Non fu un tragica fatalità. Almeno così la pensa il Giudice per le Indagini Preliminari Corrado Schiaretti che ha deciso di mandare a processo Enea e Mattia Puntiroli (padre e figlio) per la morte del 46enne cesenate Davide Pastorelli annegato il 27 agosto del 2020 nelle acque antistanti il litorale di Milano Marittima dopo un tuffo dal catamarano.
I due imputati – uno titolare delle società che gestiscono il centro velico di Cesenatico dove venne noleggiato il catamarano, l’altro addetto alla consegna dei natanti da diporto – rischiano, il prossimo 26 gennaio, l’incriminazione per omicidio colposo.
C’era il mare mosso quel pomeriggio di due anni fa, quando il catamarano noleggiato da Pastorelli insieme alla fidanzata e a un’altra coppia di amici, arrivò all’altezza del bagno Papeete di Milano Marittima. Il 46enne tentò di fare il bagno malgrado il mare mosso, ma ben presto sparì tra le onde e morì annegato.

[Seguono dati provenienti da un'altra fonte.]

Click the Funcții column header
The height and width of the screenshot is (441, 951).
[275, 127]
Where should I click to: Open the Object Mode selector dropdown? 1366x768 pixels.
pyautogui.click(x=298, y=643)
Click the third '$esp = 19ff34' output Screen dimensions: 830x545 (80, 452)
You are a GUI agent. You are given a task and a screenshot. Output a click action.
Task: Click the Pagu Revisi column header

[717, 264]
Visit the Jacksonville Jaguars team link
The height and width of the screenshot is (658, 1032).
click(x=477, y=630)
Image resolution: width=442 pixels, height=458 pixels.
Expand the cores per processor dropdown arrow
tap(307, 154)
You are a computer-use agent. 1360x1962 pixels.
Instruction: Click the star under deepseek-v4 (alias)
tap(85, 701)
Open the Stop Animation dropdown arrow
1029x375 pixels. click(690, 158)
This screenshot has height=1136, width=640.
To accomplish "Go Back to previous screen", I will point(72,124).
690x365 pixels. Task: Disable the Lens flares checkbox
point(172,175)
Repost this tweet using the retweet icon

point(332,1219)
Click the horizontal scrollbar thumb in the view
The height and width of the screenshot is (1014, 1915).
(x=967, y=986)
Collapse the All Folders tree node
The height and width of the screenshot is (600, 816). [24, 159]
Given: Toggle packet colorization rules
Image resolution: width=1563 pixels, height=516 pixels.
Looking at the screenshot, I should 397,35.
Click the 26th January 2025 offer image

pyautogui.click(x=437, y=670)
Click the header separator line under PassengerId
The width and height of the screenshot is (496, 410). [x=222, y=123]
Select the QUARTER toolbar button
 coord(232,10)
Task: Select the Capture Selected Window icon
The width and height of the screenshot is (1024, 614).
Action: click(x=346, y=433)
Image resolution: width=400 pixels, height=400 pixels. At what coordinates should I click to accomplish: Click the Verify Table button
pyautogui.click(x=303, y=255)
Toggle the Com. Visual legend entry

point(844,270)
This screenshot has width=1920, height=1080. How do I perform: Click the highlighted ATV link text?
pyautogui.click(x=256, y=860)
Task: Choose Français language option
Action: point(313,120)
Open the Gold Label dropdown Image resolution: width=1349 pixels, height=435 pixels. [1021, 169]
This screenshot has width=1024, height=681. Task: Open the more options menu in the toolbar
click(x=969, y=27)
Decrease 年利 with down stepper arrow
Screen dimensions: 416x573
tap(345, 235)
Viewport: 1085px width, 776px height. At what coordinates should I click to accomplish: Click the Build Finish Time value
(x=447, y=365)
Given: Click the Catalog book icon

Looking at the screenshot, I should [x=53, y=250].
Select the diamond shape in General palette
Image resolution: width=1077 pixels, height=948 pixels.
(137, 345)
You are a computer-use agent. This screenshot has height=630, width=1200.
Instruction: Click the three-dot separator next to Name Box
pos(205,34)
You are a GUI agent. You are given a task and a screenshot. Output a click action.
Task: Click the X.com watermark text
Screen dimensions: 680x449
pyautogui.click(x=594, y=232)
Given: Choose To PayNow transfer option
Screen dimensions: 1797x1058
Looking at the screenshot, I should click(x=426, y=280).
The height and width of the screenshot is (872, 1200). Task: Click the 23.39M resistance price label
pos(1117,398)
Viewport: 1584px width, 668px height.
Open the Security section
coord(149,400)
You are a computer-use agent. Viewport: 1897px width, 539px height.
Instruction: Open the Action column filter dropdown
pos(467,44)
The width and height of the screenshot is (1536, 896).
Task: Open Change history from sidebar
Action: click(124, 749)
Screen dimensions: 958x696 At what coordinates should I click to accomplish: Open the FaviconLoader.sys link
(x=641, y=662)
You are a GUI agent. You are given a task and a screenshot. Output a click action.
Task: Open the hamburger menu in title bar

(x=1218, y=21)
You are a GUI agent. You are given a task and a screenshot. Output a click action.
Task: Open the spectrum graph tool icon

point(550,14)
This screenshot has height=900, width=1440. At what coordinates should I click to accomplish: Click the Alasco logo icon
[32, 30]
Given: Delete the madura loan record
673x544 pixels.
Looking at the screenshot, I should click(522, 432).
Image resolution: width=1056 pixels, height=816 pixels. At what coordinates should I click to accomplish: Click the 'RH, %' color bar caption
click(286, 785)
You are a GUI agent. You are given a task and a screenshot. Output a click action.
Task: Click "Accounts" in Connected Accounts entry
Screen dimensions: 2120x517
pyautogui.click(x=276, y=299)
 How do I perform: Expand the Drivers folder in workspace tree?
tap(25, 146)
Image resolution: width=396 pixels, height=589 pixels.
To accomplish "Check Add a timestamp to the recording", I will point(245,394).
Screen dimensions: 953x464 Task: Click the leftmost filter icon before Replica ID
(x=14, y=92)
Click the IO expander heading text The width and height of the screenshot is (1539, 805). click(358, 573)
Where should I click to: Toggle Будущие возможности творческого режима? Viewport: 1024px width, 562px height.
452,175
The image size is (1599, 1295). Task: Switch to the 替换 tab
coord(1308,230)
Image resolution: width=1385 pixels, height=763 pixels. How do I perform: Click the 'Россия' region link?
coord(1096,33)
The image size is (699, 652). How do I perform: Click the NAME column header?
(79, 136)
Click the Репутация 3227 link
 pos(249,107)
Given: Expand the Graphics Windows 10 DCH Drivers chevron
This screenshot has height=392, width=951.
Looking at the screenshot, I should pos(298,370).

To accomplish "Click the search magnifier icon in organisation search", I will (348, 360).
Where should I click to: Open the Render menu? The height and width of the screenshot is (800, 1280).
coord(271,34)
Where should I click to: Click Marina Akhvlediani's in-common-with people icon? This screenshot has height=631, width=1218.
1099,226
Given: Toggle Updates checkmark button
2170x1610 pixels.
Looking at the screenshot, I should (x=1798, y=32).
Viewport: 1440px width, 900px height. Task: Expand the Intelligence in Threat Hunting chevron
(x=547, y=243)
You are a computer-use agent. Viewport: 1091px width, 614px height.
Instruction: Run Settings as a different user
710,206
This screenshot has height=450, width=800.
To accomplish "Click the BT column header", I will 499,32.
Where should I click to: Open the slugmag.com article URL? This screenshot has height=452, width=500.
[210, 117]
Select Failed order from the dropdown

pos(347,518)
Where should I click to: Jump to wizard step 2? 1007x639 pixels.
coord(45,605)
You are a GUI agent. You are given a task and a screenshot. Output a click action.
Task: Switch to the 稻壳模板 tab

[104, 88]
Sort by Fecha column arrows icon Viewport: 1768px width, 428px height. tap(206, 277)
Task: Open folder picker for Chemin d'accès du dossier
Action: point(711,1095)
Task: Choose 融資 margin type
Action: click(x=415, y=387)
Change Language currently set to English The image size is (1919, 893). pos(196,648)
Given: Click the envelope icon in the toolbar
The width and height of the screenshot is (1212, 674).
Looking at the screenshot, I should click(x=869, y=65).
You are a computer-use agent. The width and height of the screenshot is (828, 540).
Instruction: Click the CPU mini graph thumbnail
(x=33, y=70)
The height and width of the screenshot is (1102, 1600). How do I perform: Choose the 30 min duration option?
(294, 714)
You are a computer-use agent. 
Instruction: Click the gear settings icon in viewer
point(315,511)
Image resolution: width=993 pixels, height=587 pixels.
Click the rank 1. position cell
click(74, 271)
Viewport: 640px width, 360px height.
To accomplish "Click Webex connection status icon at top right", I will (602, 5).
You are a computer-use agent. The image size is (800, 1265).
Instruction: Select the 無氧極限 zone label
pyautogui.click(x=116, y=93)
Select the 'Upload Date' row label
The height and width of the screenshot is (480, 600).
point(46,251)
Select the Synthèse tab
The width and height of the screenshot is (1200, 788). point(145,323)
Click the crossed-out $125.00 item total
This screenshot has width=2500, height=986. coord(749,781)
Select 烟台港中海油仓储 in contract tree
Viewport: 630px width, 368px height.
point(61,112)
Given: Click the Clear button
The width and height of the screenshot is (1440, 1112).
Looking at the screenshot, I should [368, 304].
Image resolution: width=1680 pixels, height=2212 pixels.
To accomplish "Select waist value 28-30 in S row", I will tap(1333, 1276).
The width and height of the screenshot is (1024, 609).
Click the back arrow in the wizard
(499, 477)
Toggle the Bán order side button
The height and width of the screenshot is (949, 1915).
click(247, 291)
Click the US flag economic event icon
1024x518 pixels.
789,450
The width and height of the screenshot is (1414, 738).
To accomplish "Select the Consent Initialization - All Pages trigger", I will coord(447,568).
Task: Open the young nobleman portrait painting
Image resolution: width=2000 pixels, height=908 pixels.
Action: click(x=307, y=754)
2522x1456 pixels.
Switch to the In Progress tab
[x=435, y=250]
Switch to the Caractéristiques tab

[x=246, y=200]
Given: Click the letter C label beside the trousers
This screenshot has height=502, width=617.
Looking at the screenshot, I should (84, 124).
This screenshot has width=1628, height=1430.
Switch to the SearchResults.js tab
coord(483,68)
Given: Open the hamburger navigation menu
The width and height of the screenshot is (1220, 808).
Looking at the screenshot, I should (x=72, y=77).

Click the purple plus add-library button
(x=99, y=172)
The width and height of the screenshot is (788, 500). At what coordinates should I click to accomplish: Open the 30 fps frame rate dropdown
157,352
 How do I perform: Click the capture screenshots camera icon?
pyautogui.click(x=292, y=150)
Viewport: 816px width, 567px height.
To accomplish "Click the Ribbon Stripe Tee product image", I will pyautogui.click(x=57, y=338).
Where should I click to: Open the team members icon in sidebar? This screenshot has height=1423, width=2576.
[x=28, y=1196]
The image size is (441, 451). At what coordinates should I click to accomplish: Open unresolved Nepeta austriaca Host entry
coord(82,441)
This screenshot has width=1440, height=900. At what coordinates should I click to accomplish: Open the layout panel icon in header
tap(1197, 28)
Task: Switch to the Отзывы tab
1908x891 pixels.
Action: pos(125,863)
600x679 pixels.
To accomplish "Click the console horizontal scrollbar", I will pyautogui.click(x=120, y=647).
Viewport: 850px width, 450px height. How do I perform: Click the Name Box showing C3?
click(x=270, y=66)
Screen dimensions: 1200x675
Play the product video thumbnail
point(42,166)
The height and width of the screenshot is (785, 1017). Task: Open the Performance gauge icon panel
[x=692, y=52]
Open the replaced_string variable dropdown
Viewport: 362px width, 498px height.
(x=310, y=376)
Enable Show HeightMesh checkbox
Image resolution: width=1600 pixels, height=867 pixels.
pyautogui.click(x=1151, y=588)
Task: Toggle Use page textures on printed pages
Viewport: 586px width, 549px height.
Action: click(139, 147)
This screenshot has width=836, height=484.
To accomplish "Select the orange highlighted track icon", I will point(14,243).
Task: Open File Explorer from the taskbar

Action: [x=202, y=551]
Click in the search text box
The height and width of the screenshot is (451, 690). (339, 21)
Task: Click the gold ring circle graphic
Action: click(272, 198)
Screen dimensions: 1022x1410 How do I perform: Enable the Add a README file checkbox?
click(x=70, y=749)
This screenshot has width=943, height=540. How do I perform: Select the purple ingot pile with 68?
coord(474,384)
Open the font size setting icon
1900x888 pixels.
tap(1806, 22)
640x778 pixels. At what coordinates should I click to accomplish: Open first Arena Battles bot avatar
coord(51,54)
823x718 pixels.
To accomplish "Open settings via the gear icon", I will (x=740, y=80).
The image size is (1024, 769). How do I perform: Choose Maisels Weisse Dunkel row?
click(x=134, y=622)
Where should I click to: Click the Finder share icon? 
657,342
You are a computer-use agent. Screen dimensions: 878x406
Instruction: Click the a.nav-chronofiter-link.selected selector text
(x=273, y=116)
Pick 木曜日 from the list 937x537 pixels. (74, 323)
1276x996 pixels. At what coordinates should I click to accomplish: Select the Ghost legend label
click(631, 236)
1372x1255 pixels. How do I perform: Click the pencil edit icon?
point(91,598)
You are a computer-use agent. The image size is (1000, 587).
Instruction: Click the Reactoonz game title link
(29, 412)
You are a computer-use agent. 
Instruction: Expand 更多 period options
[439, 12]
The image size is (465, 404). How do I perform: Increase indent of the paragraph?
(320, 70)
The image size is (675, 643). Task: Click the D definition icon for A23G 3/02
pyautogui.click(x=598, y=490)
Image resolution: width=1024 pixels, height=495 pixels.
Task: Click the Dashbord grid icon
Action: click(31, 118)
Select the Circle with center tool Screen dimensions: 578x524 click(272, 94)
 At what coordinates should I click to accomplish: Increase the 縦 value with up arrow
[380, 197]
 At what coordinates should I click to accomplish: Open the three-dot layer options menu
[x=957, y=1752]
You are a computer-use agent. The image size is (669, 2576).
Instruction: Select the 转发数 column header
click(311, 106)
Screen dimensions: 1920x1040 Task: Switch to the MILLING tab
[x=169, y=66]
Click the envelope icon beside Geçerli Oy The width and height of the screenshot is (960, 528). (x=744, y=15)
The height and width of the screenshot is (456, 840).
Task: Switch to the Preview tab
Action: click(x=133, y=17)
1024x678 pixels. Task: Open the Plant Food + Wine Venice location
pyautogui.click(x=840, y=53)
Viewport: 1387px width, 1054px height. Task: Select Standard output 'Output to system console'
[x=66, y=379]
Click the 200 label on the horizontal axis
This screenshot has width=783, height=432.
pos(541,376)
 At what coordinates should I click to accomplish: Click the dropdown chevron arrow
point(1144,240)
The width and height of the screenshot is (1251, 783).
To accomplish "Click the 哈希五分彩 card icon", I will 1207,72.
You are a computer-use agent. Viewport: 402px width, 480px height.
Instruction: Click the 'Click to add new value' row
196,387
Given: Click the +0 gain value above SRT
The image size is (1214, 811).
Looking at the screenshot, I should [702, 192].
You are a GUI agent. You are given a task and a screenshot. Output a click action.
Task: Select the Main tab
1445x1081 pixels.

Gli amici e la fidanzata lo sentivano gridare cercando aiuto ma – secondo la parte civile (avvocato Alessandro Sintucci) – non avevano tutti gli strumenti necessari per poterlo aiutare. Padre e figlio indagati dovranno in particolar modo spiegare l’assenza sul catamarano del salvagente anulare dotato di corda previsto per legge. Con quel dispositivo – secondo l’accusa – forse Pastorelli si sarebbe potuto salvare.